▶ Task to complete
Retype the records below from their first line through the line containing "Task: Click Show in Finder icon", and include nothing else.

[Opening The data section]

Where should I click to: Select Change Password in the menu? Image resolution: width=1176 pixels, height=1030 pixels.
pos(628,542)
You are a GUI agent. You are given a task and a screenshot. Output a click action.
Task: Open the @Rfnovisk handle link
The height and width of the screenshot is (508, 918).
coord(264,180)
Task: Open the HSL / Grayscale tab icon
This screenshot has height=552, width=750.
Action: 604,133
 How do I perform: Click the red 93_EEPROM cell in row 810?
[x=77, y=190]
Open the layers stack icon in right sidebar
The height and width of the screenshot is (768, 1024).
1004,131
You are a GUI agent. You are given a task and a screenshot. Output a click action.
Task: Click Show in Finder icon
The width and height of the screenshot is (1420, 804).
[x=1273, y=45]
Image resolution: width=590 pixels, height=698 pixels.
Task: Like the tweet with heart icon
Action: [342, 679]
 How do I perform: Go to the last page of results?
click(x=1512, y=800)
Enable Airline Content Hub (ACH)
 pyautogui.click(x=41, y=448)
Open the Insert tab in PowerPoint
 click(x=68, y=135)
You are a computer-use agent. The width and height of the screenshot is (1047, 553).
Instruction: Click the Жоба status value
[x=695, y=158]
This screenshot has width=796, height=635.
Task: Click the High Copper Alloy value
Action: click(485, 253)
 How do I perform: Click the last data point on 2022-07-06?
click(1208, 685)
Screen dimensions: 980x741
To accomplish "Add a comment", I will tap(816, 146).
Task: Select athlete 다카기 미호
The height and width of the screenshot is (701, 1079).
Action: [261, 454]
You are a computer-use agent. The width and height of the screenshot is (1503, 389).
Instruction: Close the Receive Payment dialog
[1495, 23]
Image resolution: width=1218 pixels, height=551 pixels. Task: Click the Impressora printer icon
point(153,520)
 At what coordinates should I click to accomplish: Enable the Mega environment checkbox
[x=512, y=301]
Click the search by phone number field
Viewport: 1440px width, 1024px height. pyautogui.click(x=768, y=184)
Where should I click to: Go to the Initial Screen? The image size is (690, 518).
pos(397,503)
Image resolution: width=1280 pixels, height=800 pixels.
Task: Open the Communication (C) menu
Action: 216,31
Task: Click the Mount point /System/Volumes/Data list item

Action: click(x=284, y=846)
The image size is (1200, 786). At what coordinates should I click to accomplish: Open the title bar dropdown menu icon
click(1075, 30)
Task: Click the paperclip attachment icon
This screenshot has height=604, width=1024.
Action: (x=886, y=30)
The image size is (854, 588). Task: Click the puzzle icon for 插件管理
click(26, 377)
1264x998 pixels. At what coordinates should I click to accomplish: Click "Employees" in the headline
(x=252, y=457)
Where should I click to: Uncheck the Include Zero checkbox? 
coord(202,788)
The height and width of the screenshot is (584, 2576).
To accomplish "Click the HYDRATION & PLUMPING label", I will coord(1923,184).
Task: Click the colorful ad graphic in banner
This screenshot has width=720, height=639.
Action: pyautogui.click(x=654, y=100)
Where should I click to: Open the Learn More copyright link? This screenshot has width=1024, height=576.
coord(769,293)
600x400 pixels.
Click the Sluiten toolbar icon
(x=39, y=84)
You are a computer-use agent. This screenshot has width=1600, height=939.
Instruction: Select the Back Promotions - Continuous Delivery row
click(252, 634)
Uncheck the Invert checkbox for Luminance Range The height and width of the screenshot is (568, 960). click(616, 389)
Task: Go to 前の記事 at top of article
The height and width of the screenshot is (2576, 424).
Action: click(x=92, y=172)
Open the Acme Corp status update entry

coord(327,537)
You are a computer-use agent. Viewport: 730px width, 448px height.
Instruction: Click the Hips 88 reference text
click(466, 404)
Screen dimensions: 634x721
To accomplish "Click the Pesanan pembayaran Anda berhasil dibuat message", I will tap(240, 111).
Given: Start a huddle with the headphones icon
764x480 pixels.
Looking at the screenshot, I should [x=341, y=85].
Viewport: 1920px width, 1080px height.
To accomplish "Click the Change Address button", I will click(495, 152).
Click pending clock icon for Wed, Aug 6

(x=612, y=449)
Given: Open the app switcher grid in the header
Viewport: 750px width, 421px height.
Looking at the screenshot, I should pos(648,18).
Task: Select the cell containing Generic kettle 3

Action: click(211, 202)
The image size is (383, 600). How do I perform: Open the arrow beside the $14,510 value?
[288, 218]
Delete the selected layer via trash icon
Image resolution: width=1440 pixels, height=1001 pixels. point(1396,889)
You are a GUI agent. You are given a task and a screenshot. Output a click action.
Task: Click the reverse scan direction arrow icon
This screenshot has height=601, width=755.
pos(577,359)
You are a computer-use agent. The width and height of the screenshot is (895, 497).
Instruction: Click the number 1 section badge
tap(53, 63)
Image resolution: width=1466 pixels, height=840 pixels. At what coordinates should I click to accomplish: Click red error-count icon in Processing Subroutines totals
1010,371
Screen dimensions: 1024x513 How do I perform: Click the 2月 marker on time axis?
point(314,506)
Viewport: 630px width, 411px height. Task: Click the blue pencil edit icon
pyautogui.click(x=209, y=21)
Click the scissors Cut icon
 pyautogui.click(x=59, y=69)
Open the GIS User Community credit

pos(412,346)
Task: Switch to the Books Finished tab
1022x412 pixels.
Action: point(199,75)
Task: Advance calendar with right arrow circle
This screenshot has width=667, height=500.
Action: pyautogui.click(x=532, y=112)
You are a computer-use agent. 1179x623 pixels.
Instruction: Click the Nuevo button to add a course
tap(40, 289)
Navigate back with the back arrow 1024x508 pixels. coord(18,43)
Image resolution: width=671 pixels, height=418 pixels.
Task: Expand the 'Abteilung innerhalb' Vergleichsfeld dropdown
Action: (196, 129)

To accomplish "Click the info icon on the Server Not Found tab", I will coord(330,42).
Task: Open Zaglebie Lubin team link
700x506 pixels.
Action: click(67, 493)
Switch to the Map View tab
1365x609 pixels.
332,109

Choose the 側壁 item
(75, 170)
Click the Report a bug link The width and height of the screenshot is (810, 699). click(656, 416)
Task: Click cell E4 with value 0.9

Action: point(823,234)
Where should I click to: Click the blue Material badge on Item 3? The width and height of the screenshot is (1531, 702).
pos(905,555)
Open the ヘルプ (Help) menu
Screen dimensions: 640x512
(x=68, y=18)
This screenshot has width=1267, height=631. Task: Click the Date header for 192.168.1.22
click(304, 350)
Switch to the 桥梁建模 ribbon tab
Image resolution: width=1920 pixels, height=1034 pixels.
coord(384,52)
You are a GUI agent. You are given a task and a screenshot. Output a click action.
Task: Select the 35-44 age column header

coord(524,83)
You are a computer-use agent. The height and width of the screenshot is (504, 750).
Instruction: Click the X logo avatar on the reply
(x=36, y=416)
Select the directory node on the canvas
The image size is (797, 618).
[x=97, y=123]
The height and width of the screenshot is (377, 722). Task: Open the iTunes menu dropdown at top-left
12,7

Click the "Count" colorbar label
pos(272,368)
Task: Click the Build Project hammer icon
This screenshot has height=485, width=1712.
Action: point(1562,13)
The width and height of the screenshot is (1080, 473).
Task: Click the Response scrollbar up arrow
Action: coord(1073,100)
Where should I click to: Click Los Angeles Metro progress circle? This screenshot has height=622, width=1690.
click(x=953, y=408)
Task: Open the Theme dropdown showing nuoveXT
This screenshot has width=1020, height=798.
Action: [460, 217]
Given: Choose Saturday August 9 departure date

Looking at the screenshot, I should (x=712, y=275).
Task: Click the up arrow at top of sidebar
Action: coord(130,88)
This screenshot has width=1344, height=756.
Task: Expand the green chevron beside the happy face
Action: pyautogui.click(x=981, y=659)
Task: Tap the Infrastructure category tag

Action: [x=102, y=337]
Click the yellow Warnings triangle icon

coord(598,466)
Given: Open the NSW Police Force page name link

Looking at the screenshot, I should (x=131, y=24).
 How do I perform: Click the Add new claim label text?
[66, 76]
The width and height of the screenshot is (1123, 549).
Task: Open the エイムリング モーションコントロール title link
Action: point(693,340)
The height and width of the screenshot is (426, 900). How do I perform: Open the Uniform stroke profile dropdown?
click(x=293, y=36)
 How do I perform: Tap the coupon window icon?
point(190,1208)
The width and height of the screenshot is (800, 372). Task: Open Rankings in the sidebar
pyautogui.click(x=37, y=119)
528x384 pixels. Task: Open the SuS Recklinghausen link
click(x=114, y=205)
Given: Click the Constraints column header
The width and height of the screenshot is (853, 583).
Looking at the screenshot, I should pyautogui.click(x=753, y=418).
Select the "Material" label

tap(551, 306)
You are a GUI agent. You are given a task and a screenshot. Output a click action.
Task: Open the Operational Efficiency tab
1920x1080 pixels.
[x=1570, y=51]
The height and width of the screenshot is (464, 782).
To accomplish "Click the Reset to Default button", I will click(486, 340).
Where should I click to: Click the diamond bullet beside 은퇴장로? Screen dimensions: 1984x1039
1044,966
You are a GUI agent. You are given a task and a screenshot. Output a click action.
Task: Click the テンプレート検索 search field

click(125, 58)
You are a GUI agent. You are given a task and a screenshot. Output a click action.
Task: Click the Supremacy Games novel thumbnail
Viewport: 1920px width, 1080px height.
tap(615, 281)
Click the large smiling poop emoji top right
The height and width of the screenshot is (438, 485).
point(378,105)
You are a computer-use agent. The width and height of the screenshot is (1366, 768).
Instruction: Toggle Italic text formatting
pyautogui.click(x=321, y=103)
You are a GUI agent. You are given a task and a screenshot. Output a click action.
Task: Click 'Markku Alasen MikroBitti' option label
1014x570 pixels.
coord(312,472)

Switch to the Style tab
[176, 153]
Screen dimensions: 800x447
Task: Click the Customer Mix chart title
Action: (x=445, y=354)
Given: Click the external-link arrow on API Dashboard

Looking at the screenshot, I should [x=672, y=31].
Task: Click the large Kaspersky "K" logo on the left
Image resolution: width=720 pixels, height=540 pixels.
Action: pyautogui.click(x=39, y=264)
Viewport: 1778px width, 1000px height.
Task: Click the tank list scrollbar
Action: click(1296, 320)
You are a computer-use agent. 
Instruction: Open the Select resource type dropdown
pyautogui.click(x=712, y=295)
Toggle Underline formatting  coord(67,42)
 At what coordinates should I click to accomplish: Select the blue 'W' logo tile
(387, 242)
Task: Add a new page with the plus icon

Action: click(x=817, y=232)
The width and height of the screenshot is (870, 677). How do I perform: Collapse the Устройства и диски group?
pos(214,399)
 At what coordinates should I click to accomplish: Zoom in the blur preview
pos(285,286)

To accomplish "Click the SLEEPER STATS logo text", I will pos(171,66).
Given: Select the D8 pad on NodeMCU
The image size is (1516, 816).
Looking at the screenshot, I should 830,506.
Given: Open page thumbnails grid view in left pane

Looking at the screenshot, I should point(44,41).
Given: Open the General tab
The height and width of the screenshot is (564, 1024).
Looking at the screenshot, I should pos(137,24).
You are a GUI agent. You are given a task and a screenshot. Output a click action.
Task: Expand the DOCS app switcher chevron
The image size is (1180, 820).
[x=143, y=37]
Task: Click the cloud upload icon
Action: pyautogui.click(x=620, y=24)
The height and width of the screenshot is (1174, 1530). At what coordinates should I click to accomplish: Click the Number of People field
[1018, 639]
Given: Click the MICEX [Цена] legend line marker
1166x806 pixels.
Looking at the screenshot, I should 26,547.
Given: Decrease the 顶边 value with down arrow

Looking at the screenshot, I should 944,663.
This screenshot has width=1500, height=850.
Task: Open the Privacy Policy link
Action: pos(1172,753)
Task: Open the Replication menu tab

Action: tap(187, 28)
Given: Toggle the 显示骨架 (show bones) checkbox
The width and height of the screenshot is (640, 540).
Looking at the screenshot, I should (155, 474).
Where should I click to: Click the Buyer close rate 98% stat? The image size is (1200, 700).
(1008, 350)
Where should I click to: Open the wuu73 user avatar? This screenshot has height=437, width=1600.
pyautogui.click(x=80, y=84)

[Closing The data section]

▶ Answer section
Where should I click to: Select Change Password in the menu? Image resolution: width=1176 pixels, height=1030 pixels.
pos(628,542)
You are a GUI agent. You are given a task and a screenshot. Output a click action.
Task: Open the @Rfnovisk handle link
The height and width of the screenshot is (508, 918).
coord(264,180)
Task: Open the HSL / Grayscale tab icon
This screenshot has height=552, width=750.
Action: 604,133
 How do I perform: Click the red 93_EEPROM cell in row 810?
[x=77, y=190]
Open the layers stack icon in right sidebar
The height and width of the screenshot is (768, 1024).
1004,131
You are a GUI agent. You are given a task and a screenshot. Output a click action.
Task: Click Show in Finder icon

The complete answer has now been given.